AAQ – yeshiva styles change quite often; in europe, only rosh yeshivos were known to wear black and white; bochurim wore lighter colored suits, and either caps or hats of various colors, all lf course conservative by today’s wacky standards. They also changed from noticeable, distinct clothing of a yeshiva man because the mussar movement held that raising up the esteem of the yeshiva bochurim in an environment that was hostile to Torah was more important. The havdala from goyim would be acheived by immersing one’s self totally in Torah and mussar, while keeping away from goyim on a practical level as well.

Bochurim in Lita usually didn’t even speak Lithuanian; my grandfather only spoke Yiddish in his town and in yeshivos that he went to, which were ponevezh and grodno.

There’s a rambam (I’ve seen it quoted in the sefer ohr gedalyahu i just can’t seem to find it) that states that talmidei chachamim and their students wear hats, so this would be the source for the poskim who say that it is still preferable to wear a hat even if halacha doesn’t require it. Additionally, our culture’s lack of a value system might invalidate the premise of the above argument; many people would not be embarrassed to stand before the president in shorts and flip flops in our twisted society.

Re, yarmulkahs and working – yekkies didn’t used to wear them when they would work. The reason for this has been a point of contention, with some attributing it to anti semtism, and others to a lechatchila, but most acquiesced to rav moshe’s psak that nowadays one must wear a yarmulkah to show that he is an observant Jew, even according to the poskim who hold that it’s not normally a chiyuv.  I have a relationship with a board member of KAJ who does not wear a yarmulkah, but puts it on inbetween customers! If I understood it correctly, rav breur seemed to hold that it was bedavka, to show a havdalah bein kodesh lechol.

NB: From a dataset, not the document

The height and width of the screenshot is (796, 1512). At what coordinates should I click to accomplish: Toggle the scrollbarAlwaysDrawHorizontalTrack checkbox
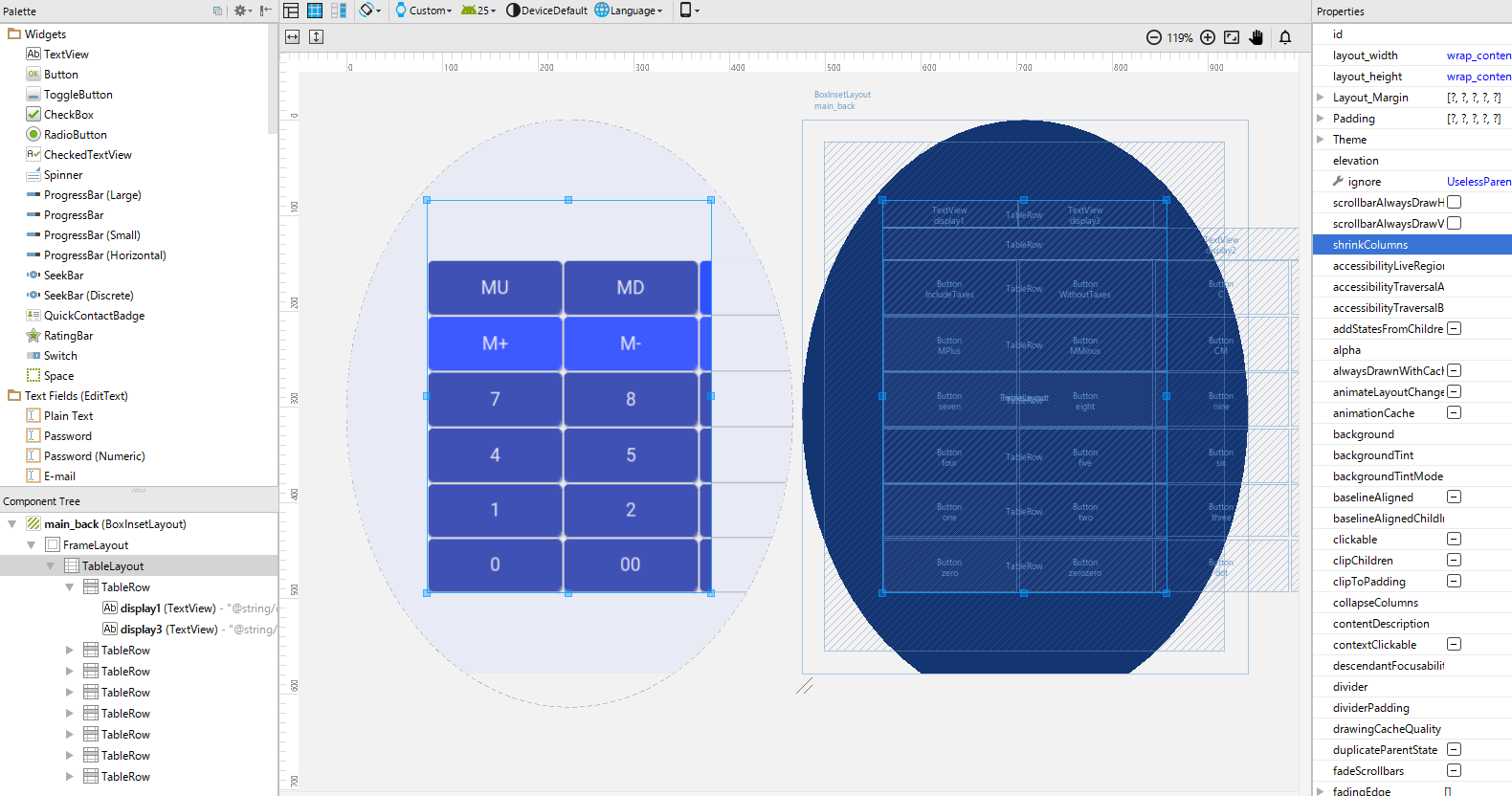pyautogui.click(x=1454, y=202)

Some sefardim seem to not have worn yarmulkas in the middle east, including Syria – I saw a teshuva once from rabbi kassin, the chief rabbi of the new york Syrian community, defending the practice. I don’t know how long this practice dates back to, or what the circumstances were thereof.

There are individuals who have received heterim for not wearing a yarmulkah, such as steven hill, an actor on a major television show who became a full baal teshuva. Such circumstances are very unique and require a psak; it’s not the sort of thing that can be decided by one’s self.  As a general rule, however, rav moshe’s psak was almost entirely accepted, as it should be.